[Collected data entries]
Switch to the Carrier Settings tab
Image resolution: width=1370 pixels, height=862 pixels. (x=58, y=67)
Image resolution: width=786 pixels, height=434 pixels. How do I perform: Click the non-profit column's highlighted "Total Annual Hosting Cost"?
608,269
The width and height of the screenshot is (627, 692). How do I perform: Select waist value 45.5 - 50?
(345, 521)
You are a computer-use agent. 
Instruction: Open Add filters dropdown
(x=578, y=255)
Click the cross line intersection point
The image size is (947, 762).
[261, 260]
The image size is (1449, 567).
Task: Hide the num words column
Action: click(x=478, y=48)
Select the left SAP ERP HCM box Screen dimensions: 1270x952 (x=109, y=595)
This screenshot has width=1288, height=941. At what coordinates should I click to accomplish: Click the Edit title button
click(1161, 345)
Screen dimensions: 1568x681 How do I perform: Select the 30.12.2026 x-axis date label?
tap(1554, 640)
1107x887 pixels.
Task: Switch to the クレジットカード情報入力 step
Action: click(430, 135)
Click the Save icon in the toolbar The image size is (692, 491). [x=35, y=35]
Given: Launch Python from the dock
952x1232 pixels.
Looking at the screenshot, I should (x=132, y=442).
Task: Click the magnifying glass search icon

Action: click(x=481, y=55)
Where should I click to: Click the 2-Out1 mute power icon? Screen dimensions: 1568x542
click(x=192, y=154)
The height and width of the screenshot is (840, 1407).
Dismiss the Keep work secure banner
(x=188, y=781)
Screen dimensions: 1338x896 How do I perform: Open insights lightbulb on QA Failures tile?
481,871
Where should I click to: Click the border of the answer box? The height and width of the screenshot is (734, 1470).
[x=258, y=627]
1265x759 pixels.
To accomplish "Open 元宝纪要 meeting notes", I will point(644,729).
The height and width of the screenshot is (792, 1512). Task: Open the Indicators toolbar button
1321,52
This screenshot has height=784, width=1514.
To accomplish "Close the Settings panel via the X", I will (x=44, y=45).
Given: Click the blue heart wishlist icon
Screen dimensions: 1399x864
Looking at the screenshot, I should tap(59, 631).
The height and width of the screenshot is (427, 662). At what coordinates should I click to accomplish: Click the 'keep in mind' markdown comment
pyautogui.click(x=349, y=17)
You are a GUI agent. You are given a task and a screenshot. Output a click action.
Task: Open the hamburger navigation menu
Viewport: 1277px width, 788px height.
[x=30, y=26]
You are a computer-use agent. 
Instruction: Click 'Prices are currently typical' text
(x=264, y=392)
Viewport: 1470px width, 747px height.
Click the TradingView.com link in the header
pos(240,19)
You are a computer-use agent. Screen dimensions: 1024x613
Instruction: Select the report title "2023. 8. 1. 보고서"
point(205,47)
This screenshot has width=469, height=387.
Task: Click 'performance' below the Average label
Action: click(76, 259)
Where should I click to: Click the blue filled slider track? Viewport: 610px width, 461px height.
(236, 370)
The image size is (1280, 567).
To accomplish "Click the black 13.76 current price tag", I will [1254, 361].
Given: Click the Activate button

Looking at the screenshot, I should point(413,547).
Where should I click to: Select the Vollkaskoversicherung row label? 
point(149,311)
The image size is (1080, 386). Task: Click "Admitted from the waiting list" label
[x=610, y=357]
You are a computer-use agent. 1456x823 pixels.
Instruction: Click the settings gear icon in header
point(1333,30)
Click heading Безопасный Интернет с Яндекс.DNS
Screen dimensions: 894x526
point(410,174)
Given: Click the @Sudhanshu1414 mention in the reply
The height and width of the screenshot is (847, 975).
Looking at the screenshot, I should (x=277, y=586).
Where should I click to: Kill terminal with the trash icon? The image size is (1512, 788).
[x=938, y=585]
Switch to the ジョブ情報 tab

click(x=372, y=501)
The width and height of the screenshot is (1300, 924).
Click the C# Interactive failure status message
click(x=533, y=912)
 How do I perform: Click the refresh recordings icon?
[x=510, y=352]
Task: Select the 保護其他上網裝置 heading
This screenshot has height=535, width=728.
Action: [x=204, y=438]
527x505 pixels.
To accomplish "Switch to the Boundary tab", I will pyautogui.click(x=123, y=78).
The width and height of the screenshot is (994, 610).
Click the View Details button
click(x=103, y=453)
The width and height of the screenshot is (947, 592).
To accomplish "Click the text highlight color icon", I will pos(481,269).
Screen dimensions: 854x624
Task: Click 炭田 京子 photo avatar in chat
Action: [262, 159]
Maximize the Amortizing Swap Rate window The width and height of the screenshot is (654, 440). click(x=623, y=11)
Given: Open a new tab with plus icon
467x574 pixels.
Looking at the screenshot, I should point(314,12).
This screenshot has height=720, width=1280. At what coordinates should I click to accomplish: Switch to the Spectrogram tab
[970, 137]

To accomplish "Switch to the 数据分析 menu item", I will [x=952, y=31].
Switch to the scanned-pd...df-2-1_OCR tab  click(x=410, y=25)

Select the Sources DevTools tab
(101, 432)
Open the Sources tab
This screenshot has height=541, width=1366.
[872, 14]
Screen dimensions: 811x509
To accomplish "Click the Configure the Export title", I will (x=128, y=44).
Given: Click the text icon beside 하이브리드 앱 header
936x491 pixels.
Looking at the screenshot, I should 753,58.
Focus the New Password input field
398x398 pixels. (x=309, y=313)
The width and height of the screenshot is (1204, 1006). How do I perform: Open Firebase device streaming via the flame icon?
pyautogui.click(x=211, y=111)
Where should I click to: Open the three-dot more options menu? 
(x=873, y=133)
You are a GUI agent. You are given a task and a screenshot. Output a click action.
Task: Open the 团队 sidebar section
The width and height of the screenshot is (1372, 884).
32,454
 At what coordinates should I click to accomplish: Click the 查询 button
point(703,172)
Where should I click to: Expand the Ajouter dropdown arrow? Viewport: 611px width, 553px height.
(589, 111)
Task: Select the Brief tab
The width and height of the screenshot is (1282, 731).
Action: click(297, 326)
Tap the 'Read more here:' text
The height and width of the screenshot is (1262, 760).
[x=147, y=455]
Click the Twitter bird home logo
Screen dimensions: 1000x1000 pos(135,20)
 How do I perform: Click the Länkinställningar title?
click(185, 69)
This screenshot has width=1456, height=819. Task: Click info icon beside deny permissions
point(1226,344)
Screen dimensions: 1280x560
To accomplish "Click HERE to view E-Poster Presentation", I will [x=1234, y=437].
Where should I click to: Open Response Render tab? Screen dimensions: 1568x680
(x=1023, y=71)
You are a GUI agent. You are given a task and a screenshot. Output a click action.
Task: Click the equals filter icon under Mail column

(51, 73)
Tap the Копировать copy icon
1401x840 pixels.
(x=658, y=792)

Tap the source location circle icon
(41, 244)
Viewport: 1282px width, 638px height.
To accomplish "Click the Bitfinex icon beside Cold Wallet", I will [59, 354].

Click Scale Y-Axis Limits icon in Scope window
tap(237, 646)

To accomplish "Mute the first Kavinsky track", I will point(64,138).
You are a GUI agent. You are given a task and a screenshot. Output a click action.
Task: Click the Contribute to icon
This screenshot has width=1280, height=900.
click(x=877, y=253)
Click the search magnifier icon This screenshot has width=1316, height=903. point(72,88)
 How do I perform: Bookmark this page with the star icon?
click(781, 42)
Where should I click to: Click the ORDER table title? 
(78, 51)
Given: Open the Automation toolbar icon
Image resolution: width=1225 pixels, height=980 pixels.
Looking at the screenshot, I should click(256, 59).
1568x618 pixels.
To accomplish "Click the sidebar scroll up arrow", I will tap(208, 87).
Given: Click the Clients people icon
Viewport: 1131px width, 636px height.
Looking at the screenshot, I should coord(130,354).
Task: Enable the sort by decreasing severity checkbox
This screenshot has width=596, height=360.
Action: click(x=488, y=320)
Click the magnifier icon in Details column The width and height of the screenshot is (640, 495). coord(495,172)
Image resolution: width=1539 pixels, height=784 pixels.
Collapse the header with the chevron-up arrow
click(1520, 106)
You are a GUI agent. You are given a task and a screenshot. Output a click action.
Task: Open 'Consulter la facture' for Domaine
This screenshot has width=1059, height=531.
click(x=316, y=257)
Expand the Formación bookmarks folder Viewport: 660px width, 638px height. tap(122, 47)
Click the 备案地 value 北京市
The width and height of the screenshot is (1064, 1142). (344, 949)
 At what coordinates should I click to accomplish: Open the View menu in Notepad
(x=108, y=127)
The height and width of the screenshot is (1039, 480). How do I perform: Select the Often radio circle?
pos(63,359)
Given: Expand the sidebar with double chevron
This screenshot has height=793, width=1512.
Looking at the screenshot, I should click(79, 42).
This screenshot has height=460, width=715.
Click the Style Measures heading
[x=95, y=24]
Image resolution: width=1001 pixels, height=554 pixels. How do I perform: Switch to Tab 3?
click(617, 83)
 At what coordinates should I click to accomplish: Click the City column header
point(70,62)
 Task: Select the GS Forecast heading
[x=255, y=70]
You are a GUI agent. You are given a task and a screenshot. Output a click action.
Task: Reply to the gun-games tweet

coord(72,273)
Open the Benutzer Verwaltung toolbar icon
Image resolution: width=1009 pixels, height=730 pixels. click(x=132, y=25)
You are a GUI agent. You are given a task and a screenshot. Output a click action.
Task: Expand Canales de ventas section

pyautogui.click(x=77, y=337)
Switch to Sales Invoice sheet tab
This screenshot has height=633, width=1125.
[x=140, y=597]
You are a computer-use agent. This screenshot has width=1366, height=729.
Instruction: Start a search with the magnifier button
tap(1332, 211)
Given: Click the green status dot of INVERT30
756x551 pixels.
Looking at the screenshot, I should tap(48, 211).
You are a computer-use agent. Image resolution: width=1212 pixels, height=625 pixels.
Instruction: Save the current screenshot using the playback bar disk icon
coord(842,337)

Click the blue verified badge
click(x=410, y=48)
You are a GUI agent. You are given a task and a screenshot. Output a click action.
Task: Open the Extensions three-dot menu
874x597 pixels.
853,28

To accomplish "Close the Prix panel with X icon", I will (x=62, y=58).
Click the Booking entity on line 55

Task -
Please reproduce the entries word for word, from the first line through the line containing "(x=578, y=255)", including that line.

Exercise result -
Switch to the Carrier Settings tab
Image resolution: width=1370 pixels, height=862 pixels. (x=58, y=67)
Image resolution: width=786 pixels, height=434 pixels. How do I perform: Click the non-profit column's highlighted "Total Annual Hosting Cost"?
608,269
The width and height of the screenshot is (627, 692). How do I perform: Select waist value 45.5 - 50?
(345, 521)
You are a computer-use agent. 
Instruction: Open Add filters dropdown
(x=578, y=255)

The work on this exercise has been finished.